Before submitting a pull request, please ensure you:

  1. Work from the latest source on the main branch
  2. Create a feature branch for your changes: git checkout -b feature/your-feature-name
  3. Format your code: pdm run format
  4. Lint your code: pdm run lint
  5. Run all tests: pdm run test
  6. Check code quality: Type hints, docstrings, SPDX headers, import organization
  7. Add appropriate tests for new functionality (smoke/unit/integration as needed)
  8. Write clear, descriptive commit messages
  9. Provide a concise summary and motivation for the change in the PR
  10. List all key changes and dependencies
  11. Select the correct type(s) of change (bug fix, feature, breaking change)
  12. Complete the checklist in the PR template
  13. Confirm your contribution can be used under the project license

See the Pull Request template for the full checklist and required fields.

To submit a pull request:

  • Fork our repository
  • Push your feature branch to your fork
  • Open a pull request on GitHub, answering any default questions in the interface

GitHub provides additional documentation on forking a repository and creating a pull request

Performance Considerations

  • Smoke tests should be fast (< 1 second each)
  • Unit tests should be isolated and fast
  • Integration tests can be slower but should be minimal
  • Use fakes/dummies to avoid real network calls in tests

Security and Best Practices

  • Never commit real credentials in tests
  • Use temporary files and directories for test data
  • Clean up resources in test teardown
  • Use environment variables for configuration
  • Follow the principle of least privilege in test setup

Licensing

See the LICENSE.txt file for our project's licensing.
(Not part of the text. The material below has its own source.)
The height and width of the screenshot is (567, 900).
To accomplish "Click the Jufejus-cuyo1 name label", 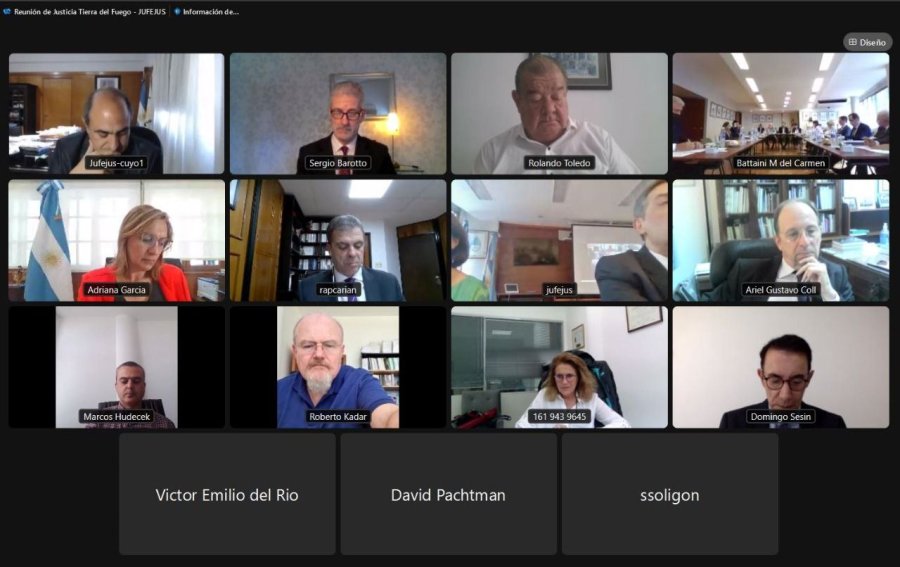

All source files must include SPDX license headers as described above. We will ask you to confirm the licensing of your contribution.

Internationalization (i18n) and Translations

  • All user-facing output (log messages, print statements, CLI help, etc.) must be written in English.
  • For every user-facing message, a German translation must be added to src/kleinanzeigen_bot/resources/translations.de.yaml.
  • Use the translation system for all output—never hardcode German or other languages in the code.
  • If you add or change a user-facing message, update the translation file and ensure that translation completeness tests pass (tests/unit/test_translations.py).
  • Review the translation guidelines and patterns in the codebase for correct usage.